__Directions for this task__
Copy the records below word for word, line by line in their original order, and leave out the pictures.

__Data listing__
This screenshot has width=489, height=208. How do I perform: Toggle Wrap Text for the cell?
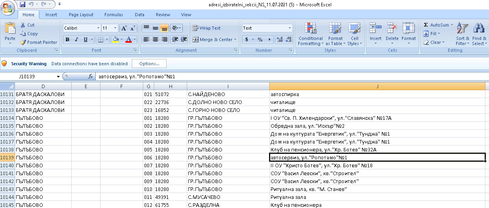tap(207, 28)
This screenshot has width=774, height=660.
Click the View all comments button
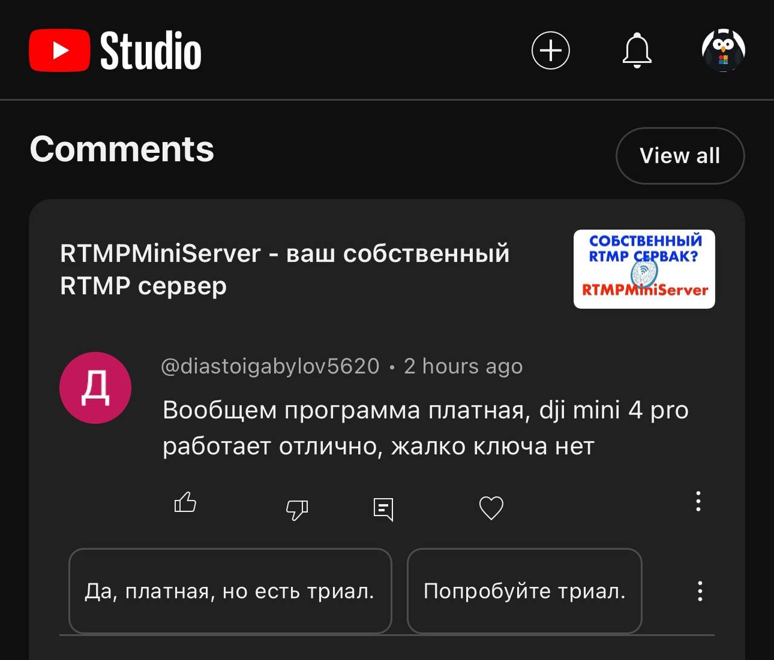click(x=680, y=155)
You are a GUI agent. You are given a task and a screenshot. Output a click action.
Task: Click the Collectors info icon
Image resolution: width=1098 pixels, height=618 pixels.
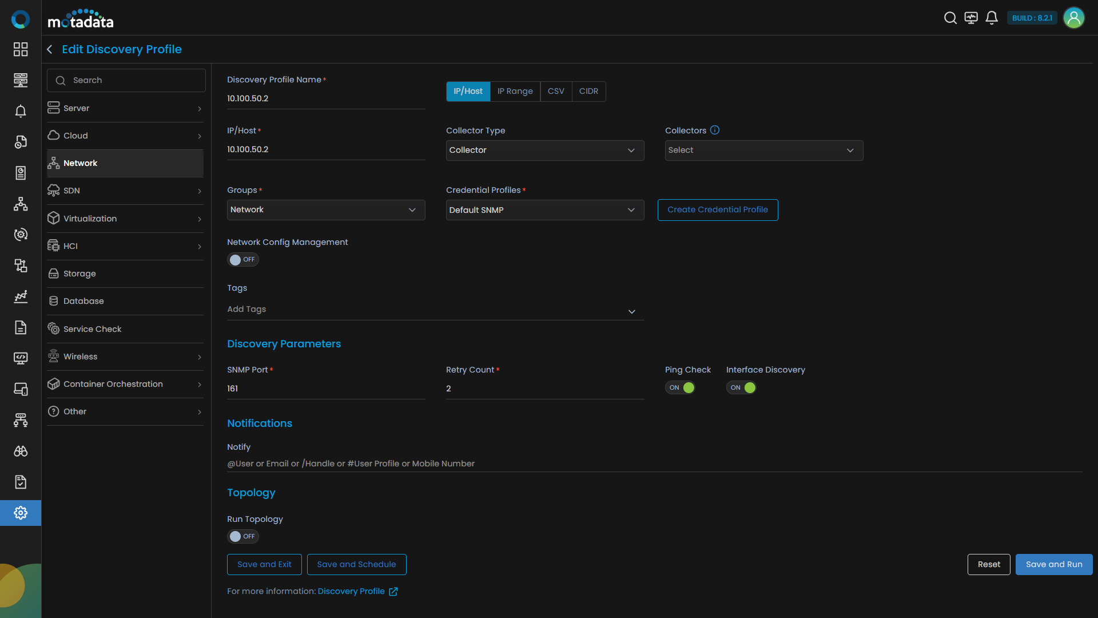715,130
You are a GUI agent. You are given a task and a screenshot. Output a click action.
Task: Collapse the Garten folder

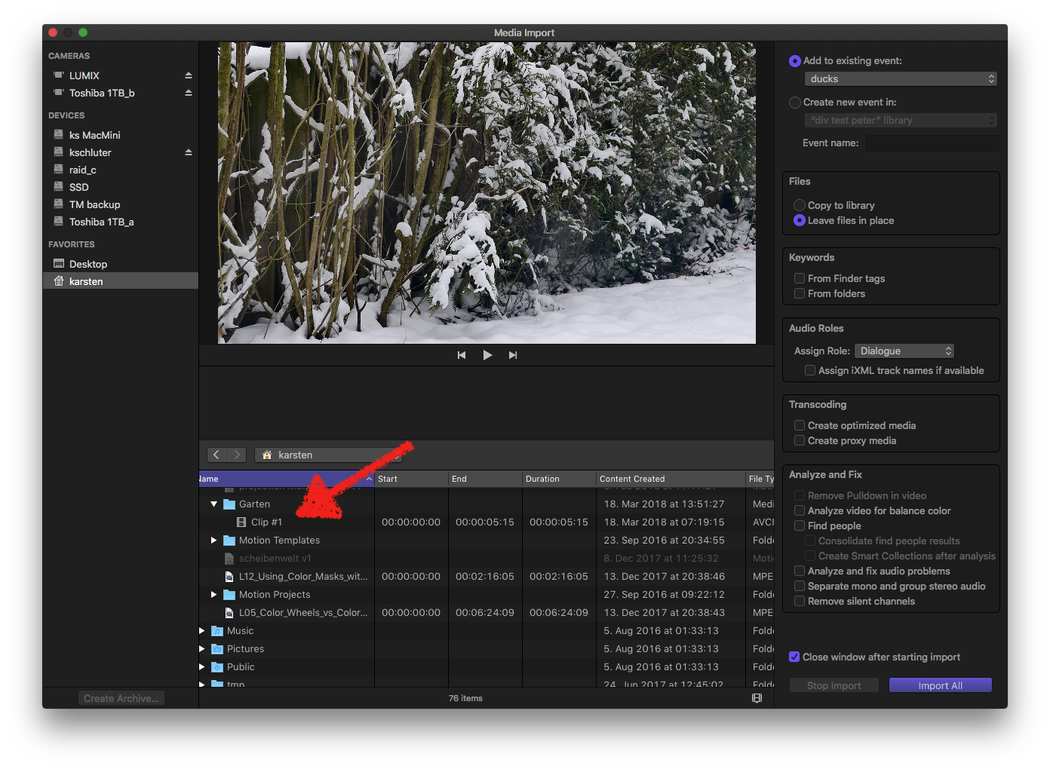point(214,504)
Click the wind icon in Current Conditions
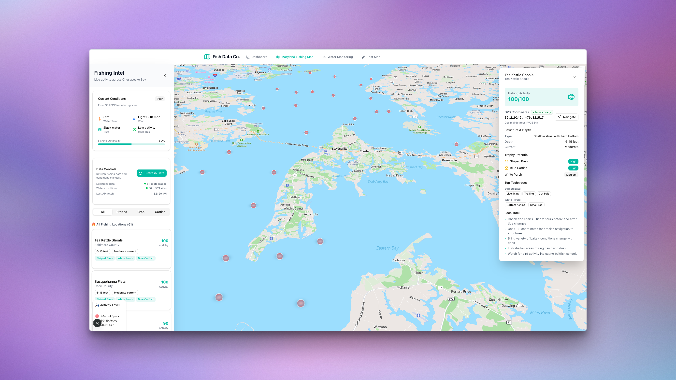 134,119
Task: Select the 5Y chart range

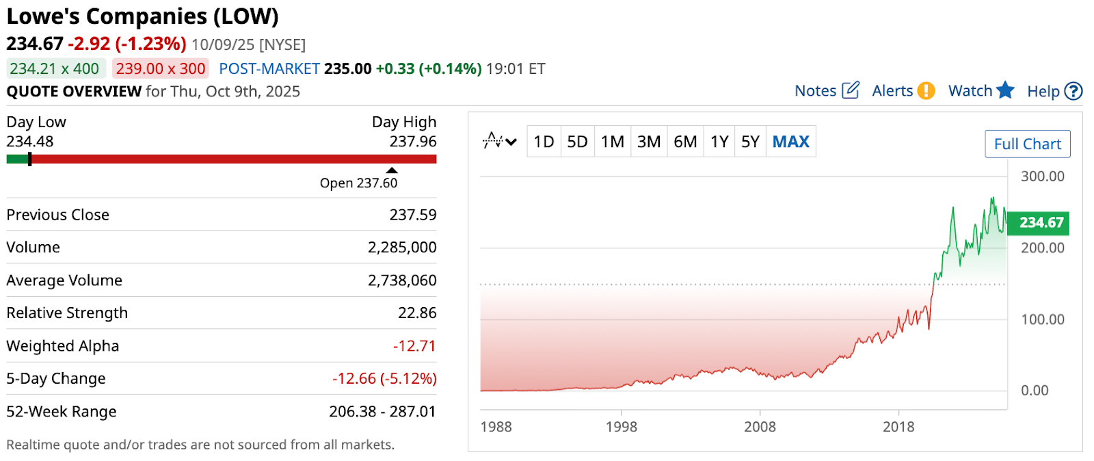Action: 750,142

__Completed exercise__
This screenshot has width=489, height=208. How do I perform: Toggle Wrap Text for the cell?
tap(207, 28)
This screenshot has width=774, height=660.
Click the View all comments button
click(x=680, y=155)
You are a GUI agent. You are given a task and a screenshot. Output a click action.
Task: Click the Collectors info icon
Image resolution: width=1098 pixels, height=618 pixels.
715,130
You are a GUI agent. You are given a task and a screenshot. Output a click action.
Task: Collapse the Garten folder

point(214,504)
Click the wind icon in Current Conditions
 134,119
Task: Select the 5Y chart range

Action: 750,142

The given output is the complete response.